La nouvelle région du monde

La Fonderie Darling est heureuse d’accueillir le commissaire et critique d’art James Oscar pour une résidence d’un an. Élaborée sous le titre La nouvelle région du monde, l’ambitieux projet de recherche de James Oscar cherche à repenser la conversation mondiale actuelle relative à la recartographie de l'art contemporain et de la pensée contemporaine, l'objectif principal étant qu'il est temps de revoir la façon dont nous questionnons les certitudes séculaires qui ont caractérisé le cadrage occidental des questions de beauté, d'esthétique et de production culturelle.

La nouvelle région du monde
Volume 000 du « Contemporary Thinking Forum »

En tant que projet intégré aux programmes publics de la Fonderie Darling pour cette année, La nouvelle région du monde est divisé en trois parties, y compris une série de conférences, de tables rondes publiques avec des invités, ainsi que des visites d’atelier et des interviews.

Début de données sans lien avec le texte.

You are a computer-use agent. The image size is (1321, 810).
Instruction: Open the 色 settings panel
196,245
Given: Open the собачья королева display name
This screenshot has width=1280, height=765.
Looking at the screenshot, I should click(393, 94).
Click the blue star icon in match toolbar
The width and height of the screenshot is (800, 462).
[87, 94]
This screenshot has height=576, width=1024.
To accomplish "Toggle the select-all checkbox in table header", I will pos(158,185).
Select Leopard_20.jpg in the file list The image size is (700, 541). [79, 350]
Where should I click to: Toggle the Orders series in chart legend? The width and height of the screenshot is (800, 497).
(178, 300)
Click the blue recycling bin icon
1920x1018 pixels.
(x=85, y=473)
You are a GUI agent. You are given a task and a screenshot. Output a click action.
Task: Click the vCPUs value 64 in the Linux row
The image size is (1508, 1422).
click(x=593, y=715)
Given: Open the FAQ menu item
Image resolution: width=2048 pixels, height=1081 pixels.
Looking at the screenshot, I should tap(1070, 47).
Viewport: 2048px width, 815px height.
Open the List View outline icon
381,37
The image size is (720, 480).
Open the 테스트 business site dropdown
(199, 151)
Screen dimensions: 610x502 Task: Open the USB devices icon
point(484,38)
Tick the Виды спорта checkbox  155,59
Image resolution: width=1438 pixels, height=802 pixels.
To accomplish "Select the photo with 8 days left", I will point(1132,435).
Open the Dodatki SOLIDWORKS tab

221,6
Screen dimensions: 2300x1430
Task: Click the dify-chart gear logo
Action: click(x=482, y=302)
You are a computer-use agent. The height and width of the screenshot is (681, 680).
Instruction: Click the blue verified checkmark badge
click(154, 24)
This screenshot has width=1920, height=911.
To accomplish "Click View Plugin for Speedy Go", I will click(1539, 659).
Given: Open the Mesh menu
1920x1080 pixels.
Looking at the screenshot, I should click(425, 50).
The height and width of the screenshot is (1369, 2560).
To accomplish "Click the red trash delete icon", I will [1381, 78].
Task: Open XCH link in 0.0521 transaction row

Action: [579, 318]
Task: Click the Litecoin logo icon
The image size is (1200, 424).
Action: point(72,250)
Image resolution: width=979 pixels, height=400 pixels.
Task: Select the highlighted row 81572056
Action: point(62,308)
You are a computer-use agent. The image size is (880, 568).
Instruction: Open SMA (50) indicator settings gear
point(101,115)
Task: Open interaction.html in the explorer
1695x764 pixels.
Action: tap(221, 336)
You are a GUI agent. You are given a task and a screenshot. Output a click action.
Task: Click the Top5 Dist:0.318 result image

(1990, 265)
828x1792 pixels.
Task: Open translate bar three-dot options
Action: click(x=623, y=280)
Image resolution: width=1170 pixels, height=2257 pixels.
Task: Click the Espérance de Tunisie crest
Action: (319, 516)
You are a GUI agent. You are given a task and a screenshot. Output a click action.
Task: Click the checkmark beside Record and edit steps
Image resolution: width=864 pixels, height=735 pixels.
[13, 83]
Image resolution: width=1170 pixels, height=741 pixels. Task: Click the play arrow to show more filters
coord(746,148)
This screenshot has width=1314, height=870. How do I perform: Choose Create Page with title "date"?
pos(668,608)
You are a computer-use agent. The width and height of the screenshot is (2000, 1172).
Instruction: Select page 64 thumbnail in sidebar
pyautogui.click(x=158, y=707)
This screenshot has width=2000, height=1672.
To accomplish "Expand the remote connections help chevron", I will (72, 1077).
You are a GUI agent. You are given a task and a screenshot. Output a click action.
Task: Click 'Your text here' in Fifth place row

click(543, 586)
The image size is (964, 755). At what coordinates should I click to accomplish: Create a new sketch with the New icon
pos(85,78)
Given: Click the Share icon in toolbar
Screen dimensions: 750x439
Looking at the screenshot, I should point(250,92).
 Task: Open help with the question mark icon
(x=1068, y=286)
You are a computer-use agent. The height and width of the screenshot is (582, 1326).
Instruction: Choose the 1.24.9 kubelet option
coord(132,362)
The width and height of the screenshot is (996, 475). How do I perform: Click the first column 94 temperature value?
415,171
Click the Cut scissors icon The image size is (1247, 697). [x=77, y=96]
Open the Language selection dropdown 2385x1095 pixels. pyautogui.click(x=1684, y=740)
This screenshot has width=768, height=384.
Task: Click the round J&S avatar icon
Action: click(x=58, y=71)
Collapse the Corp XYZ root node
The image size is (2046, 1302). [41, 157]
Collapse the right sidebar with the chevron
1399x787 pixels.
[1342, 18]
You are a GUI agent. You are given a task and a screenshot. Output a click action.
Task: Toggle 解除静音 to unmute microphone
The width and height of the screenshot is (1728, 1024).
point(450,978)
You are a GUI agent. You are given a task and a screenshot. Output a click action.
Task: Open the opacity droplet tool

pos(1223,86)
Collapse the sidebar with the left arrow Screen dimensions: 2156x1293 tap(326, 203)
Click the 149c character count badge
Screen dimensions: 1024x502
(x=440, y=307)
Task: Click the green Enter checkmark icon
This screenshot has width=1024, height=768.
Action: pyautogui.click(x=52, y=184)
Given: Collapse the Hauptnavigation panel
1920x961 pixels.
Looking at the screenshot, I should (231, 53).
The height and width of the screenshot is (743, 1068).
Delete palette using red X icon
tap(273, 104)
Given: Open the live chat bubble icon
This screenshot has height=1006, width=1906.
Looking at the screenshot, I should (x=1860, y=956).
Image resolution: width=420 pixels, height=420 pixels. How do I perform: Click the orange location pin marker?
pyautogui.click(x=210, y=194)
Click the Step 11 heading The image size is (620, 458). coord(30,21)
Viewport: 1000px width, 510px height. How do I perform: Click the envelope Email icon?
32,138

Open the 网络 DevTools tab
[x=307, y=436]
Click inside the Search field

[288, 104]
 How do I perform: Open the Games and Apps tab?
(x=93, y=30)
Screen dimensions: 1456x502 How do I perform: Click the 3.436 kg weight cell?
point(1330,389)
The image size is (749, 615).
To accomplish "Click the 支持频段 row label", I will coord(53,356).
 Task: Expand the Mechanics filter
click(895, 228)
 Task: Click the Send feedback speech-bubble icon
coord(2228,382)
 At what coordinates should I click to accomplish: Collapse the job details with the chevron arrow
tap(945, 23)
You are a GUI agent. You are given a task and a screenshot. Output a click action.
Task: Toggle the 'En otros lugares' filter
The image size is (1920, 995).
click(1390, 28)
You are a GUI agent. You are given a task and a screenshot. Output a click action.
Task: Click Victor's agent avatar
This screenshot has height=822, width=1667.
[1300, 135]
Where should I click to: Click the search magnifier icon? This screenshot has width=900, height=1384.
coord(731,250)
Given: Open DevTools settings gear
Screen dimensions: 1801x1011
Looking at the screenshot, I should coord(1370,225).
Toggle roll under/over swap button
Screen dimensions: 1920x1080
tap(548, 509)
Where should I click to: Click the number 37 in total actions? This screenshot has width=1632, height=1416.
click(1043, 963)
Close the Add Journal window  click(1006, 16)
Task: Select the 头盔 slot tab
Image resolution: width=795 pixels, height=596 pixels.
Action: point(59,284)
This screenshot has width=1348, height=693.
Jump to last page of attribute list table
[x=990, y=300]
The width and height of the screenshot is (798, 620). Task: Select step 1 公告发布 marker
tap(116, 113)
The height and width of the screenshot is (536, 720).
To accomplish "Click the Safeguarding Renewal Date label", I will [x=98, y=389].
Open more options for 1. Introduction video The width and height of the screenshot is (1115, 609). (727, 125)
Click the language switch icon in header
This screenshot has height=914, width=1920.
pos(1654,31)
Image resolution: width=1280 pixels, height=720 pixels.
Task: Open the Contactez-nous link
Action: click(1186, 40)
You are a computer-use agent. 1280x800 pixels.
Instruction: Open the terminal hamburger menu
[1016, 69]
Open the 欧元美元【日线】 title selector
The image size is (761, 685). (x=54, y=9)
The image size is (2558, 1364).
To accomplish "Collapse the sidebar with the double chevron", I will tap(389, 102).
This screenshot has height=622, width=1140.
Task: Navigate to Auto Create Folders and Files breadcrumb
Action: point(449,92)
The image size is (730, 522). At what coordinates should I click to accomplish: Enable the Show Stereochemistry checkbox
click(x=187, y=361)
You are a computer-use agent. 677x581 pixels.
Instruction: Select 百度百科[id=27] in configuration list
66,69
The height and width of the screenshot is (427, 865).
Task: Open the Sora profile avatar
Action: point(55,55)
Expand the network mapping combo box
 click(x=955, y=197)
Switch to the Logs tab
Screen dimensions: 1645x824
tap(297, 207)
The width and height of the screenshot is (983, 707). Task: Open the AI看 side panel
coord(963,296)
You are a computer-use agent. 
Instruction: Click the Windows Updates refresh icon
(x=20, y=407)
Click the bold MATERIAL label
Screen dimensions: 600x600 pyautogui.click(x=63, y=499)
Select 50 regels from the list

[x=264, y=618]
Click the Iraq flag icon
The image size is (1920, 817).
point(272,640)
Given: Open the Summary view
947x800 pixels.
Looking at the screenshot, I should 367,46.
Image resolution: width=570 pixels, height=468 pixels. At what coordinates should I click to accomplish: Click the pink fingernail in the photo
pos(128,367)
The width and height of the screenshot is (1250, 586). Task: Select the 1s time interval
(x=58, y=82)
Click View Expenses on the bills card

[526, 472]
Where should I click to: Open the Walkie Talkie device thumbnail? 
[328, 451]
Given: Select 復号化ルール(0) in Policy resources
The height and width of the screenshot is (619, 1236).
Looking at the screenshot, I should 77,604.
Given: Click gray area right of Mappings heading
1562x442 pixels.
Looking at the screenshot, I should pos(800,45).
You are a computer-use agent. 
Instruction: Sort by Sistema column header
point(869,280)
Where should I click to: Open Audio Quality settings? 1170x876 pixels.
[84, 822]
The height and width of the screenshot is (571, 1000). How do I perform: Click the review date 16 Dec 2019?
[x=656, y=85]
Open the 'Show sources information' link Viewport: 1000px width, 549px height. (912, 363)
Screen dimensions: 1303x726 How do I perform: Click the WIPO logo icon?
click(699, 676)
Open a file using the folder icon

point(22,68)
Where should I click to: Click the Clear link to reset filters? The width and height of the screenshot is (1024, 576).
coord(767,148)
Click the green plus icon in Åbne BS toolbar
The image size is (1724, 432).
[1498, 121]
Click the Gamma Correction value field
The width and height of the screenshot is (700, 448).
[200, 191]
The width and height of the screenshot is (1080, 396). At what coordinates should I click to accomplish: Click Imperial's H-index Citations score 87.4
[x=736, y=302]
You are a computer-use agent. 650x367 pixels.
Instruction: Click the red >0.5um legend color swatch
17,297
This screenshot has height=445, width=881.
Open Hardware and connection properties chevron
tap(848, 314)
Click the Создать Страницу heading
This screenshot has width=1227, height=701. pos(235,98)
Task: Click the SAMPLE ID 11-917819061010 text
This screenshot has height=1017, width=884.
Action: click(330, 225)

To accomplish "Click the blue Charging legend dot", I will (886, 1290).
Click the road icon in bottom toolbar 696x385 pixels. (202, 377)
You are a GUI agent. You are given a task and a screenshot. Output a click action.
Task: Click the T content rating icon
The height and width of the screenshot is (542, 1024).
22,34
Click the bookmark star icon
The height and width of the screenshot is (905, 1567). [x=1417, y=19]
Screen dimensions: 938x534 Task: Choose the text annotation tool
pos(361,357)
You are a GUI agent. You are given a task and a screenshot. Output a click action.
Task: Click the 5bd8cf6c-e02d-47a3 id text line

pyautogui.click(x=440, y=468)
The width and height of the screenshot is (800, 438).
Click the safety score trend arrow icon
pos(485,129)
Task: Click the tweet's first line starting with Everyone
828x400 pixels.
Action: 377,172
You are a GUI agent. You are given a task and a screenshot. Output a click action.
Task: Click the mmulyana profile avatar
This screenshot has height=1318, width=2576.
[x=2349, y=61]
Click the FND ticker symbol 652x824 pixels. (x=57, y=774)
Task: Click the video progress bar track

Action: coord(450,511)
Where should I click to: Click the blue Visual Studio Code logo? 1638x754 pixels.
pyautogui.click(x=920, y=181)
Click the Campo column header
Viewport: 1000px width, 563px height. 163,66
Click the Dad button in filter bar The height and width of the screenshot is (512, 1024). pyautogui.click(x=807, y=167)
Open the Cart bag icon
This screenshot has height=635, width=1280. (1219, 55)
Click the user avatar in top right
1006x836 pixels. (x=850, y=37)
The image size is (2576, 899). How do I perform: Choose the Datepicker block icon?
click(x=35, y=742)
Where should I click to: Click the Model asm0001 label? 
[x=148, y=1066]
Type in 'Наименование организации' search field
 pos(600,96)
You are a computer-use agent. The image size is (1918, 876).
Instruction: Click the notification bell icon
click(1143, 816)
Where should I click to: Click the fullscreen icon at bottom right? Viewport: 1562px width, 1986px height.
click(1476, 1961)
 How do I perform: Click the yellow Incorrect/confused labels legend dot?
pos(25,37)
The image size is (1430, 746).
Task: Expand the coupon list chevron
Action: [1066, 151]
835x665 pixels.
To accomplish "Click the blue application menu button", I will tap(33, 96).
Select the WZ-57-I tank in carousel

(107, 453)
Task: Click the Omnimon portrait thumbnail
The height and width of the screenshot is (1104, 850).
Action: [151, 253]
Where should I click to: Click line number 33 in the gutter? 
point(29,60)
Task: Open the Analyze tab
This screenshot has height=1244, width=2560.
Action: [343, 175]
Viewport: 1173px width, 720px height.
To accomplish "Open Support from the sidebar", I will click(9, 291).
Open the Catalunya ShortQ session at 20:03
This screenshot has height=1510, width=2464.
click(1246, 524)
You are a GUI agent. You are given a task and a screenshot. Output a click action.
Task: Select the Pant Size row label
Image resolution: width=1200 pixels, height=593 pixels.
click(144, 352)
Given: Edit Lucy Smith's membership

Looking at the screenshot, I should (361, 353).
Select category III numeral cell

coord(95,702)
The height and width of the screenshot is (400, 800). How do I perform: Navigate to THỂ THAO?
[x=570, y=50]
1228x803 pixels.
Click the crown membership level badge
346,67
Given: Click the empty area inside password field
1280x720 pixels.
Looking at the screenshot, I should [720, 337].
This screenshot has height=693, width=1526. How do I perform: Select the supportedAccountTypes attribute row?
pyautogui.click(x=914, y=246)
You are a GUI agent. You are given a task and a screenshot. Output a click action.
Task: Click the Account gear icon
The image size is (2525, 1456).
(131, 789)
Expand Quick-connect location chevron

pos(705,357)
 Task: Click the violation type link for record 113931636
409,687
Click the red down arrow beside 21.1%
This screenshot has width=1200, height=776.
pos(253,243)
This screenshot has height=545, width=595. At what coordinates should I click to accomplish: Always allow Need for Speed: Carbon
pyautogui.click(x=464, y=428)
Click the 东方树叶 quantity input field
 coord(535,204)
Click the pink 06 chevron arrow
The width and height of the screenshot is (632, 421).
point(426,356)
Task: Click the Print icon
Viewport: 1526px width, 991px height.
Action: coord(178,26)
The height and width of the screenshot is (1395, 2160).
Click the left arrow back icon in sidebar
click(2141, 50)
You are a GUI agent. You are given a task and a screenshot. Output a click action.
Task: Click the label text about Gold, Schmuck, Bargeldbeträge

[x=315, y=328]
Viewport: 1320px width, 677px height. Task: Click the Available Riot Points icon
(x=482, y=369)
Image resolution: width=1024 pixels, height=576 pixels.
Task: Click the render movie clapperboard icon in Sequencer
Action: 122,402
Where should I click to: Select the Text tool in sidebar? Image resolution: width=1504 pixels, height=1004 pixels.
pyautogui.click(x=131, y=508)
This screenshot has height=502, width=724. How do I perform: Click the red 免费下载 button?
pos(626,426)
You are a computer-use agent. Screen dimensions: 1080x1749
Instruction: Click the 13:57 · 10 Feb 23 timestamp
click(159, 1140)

Les propositions de James Oscar vont commencer dans le sillage de son mentor, le philosophe et poète martiniquais Édouard Glissant, tout en examinant la réception mondiale frénétique de l’œuvre de Glissant à l’intérieur des domaines de l’art contemporain. La nouvelle région du monde cherche à présenter un réexamen et une complexification des dialogues contemporains sur l’héritage de Glissant, tout en présentant la cadre théorique développé par James Oscar par rapport à ces questions.

Dans le but d’envisager une nouvelle cartographie très personnelle de l’histoire et de la pratique de l’art, les entretiens, les écrits, les conférences et les initiatives de commissariat de James Oscar se déplaceront à travers l’actuel mélange proliférant d’intérêt (voire d’obsession) pour des sujets tels que: les objets, les mouvements, les artefacts, l’architecture, les monuments, les troisième et quatrième types d’espace, la précarité, l’artifice, la cosmologie, la liminalité, le seuil, la vie nocturne, la voix ancienne, la voix contemporaine, la hantise (le fantomatique), l’opacité, l’identité sociale complexe, la multidisciplinarité, le non-humain, la nature, la culture, la polis, l’espace alternatif, le cosmopolitisme, la représentation, le local, le transnational, l’exil, l’obsession, la neurodiversité et la transmission. La nouvelle région du monde se penchera sur la façon dont tous ces éléments sont furieusement intégrés ou désintégrés à notre époque: comment la vision de l’artiste comme contemplateur offre-t-elle un répit au-dessus du rythme grisant de notre moment actuel?

*Esthétique: une nouvelle région du monde est le titre d’un ouvrage d’Édouard Glissant.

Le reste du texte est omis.